Democratic Governance

A correspondent wrote in suggesting that elections offer some redress to the tendency towards fascism exhibited recently by the US and UK governments. I agree with him in that democratic elections do impose some constraint on the behaviour of rulers. But that constraint is very much vitiated by the control of an opinion-making elite over what options are available to the electorate.

For example, in 2004, roughly 50% of the US electorate was opposed to the Iraq war. But the two major parties each offered candidates who supported the war, only differing in how they proposed to conduct it. The most viable candiate to express the anti-war view, Howard Dean, was sabotage by the widespread media "exposure" of his "instability."

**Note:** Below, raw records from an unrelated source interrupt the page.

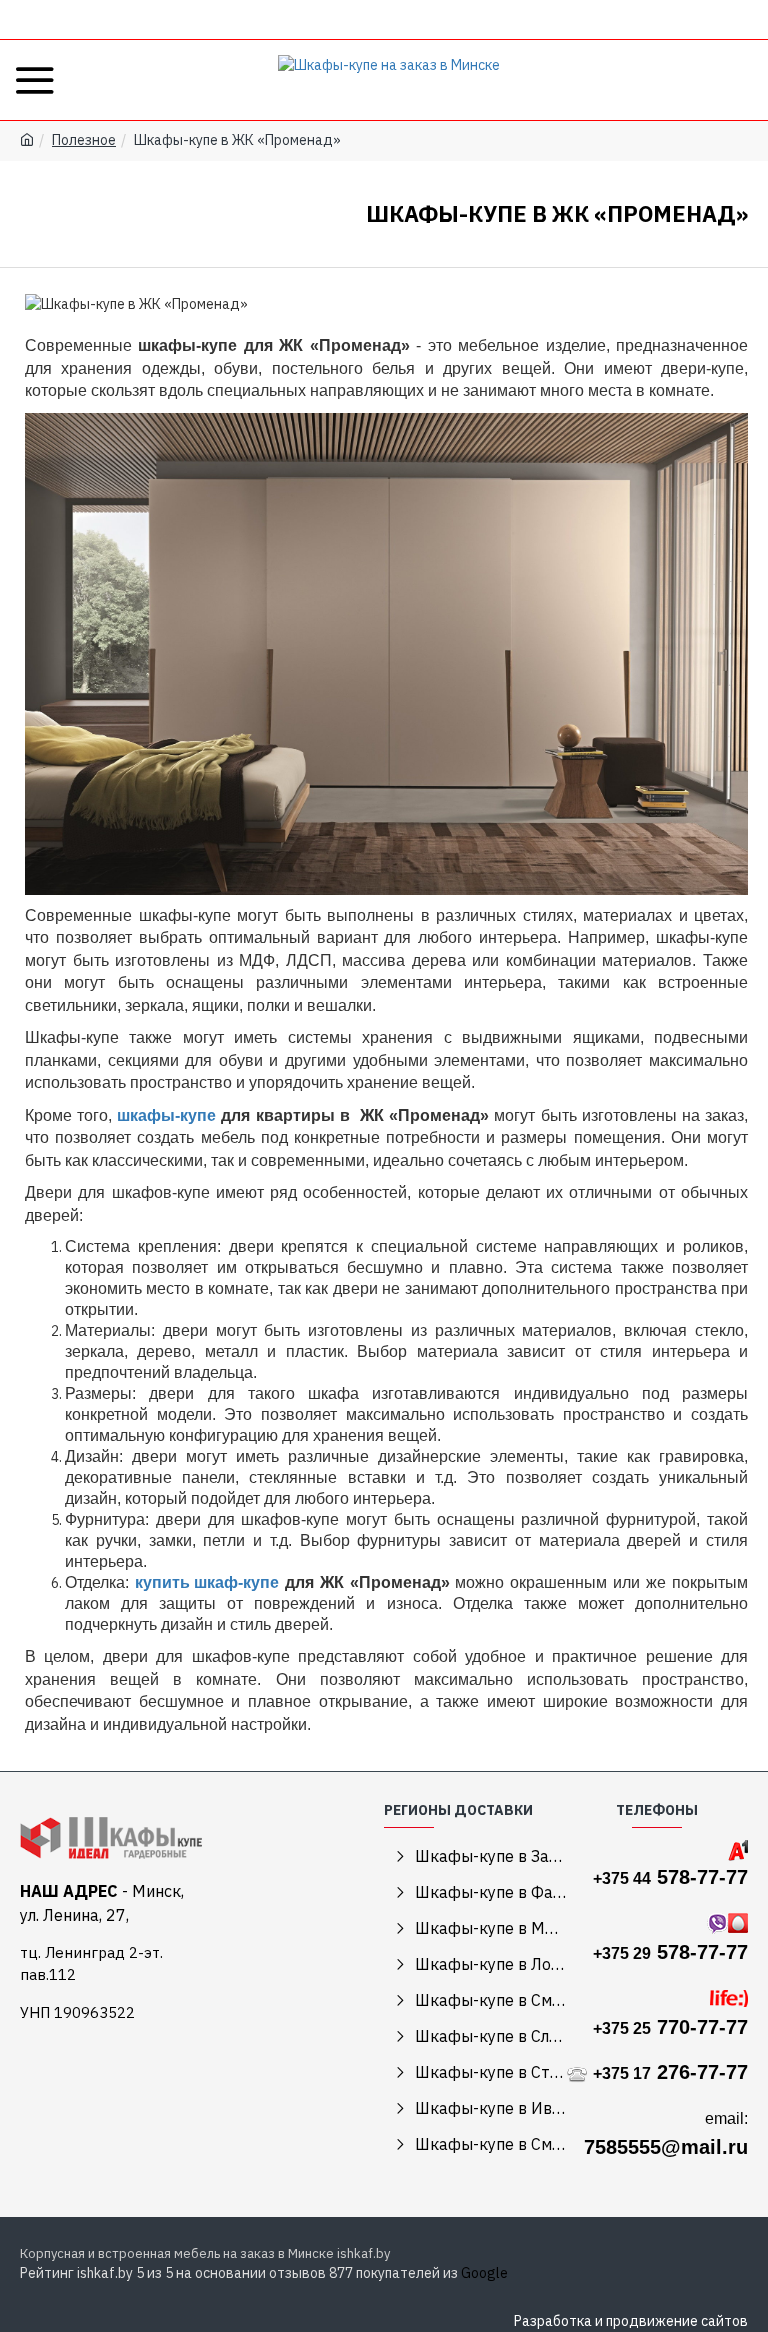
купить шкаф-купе (207, 1582)
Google (484, 2273)
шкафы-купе (166, 1115)
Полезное (84, 140)
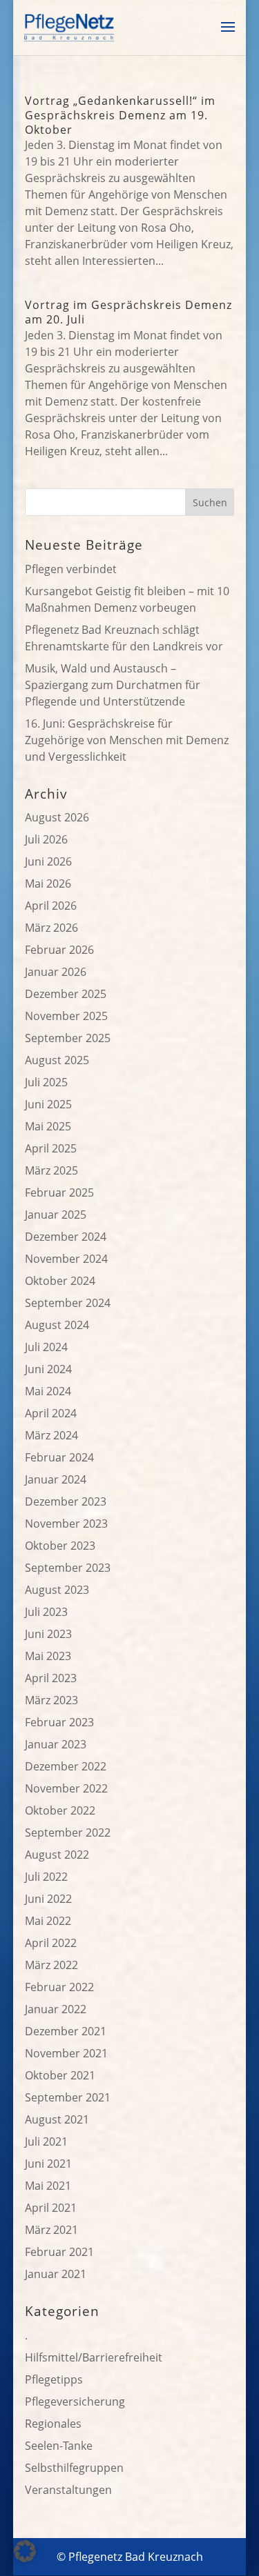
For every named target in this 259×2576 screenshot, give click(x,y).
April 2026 (51, 905)
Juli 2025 (46, 1082)
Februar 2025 (59, 1192)
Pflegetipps (54, 2379)
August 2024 (57, 1324)
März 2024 (51, 1435)
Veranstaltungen (68, 2489)
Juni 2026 (48, 861)
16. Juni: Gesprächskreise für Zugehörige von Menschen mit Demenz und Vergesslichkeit (127, 740)
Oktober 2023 (60, 1545)
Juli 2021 (46, 2141)
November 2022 (66, 1788)
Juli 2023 (46, 1611)
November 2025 (66, 1016)
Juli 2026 (46, 839)
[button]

Now, I don't suggest that there was some coherent conspiracy to defeat Dean. There is no need to postulate such a conspiracy if one recognizes that the elite in question travel in the same social circles, attend the same parties, find their offspring marrying each other, and so on. All that is needed to blow up the Dean campaign is not an organized conspiracy, but merely a predominant opinion among that elite that Dean is "too radical, too far "out there." Once that exists, any incident taken to exhibit that consensus view wll be advanced throughout the outlets that elite controls.

Comments

  1. Anonymous11:39 AM

    Yes, the bourgeoisie have created a remarkably stable system. We’re all democrats to the extent that we get what we want, right?